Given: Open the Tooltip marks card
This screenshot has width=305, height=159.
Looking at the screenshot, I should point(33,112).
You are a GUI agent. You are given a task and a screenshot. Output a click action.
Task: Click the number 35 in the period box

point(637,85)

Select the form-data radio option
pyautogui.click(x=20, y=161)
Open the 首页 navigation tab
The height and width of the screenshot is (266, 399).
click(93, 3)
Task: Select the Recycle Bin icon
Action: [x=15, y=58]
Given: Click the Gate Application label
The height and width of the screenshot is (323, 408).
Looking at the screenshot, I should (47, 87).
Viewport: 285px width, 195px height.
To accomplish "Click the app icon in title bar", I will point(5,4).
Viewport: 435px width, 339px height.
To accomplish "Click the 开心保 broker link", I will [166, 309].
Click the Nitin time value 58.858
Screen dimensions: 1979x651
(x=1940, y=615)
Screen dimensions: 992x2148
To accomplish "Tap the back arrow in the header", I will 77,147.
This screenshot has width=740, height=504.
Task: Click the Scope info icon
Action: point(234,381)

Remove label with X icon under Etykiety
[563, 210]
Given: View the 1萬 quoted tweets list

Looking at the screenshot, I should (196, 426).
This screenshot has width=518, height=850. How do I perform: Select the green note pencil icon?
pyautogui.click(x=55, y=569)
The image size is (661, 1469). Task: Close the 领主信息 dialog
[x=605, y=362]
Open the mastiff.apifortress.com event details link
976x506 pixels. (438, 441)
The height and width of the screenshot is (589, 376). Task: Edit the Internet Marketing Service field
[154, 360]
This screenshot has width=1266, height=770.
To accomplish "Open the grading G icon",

┄┄┄┄┄┄

§ DESCRIPTION OF THE TASK
Return every one of the records above word for word, with nothing changed.

§ TASK OUTPUT
Given: Open the Tooltip marks card
This screenshot has width=305, height=159.
Looking at the screenshot, I should point(33,112).
You are a GUI agent. You are given a task and a screenshot. Output a click action.
Task: Click the number 35 in the period box

point(637,85)

Select the form-data radio option
pyautogui.click(x=20, y=161)
Open the 首页 navigation tab
The height and width of the screenshot is (266, 399).
click(93, 3)
Task: Select the Recycle Bin icon
Action: [x=15, y=58]
Given: Click the Gate Application label
The height and width of the screenshot is (323, 408).
Looking at the screenshot, I should (47, 87).
Viewport: 285px width, 195px height.
To accomplish "Click the app icon in title bar", I will point(5,4).
Viewport: 435px width, 339px height.
To accomplish "Click the 开心保 broker link", I will [166, 309].
Click the Nitin time value 58.858
Screen dimensions: 1979x651
(x=1940, y=615)
Screen dimensions: 992x2148
To accomplish "Tap the back arrow in the header", I will 77,147.
This screenshot has width=740, height=504.
Task: Click the Scope info icon
Action: point(234,381)

Remove label with X icon under Etykiety
[563, 210]
Given: View the 1萬 quoted tweets list

Looking at the screenshot, I should (196, 426).
This screenshot has width=518, height=850. How do I perform: Select the green note pencil icon?
pyautogui.click(x=55, y=569)
The image size is (661, 1469). Task: Close the 领主信息 dialog
[x=605, y=362]
Open the mastiff.apifortress.com event details link
976x506 pixels. (438, 441)
The height and width of the screenshot is (589, 376). Task: Edit the Internet Marketing Service field
[154, 360]
This screenshot has width=1266, height=770.
To accomplish "Open the grading G icon",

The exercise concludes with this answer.